* TASK ITEM: Go through the entries below and work out how many lines include "computer". Answer with the number only.

——————

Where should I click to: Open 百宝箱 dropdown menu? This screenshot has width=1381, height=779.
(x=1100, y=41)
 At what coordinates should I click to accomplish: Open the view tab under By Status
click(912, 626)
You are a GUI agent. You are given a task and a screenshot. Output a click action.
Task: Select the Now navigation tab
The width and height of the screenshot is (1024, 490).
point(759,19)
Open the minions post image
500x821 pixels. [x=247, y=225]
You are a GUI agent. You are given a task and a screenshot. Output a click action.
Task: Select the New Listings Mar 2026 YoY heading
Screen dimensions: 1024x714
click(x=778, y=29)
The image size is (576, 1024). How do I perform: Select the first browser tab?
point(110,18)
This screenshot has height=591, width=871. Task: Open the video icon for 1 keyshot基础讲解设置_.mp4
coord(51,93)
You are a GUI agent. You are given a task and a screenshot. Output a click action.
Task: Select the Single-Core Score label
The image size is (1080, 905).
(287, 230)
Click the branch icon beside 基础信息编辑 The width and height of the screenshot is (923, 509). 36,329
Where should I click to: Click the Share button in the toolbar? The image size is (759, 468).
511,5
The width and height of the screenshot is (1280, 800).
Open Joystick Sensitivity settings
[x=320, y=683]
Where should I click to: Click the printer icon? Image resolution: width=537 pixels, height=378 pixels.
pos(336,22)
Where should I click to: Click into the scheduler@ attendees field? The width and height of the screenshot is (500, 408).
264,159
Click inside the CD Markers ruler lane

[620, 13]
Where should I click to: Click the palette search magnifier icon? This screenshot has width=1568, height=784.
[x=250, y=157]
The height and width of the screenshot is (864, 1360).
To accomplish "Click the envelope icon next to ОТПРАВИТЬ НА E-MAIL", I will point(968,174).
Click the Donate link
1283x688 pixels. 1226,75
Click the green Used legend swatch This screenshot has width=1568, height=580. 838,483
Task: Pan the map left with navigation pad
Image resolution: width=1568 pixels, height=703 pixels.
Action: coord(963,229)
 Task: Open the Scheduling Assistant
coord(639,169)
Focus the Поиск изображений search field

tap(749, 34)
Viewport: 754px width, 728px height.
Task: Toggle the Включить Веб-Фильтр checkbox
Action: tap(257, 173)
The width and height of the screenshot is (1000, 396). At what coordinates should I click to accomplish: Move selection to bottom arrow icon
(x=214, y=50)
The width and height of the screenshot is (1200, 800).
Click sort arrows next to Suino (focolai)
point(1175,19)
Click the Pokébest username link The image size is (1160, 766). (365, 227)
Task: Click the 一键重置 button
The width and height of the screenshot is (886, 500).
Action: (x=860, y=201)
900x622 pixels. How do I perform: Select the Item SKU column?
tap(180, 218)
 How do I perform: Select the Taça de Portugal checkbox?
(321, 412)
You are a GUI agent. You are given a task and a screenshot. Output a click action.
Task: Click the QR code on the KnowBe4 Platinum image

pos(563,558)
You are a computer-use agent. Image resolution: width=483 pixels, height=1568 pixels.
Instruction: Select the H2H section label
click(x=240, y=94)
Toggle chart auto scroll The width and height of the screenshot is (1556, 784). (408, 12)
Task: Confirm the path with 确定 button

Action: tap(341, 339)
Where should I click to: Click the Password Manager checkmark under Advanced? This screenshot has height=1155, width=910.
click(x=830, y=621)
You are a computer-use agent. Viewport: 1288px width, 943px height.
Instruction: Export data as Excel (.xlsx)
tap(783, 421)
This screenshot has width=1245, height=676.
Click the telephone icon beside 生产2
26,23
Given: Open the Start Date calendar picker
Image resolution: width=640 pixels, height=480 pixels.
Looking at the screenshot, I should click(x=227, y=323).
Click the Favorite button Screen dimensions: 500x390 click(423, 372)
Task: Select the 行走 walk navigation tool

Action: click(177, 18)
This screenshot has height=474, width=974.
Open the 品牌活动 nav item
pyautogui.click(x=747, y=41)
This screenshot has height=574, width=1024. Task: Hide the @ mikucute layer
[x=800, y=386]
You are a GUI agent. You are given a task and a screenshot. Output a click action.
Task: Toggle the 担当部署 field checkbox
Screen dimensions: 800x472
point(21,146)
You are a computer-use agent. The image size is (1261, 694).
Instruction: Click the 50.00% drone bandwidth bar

——————

* SOLVED EXERCISE: 3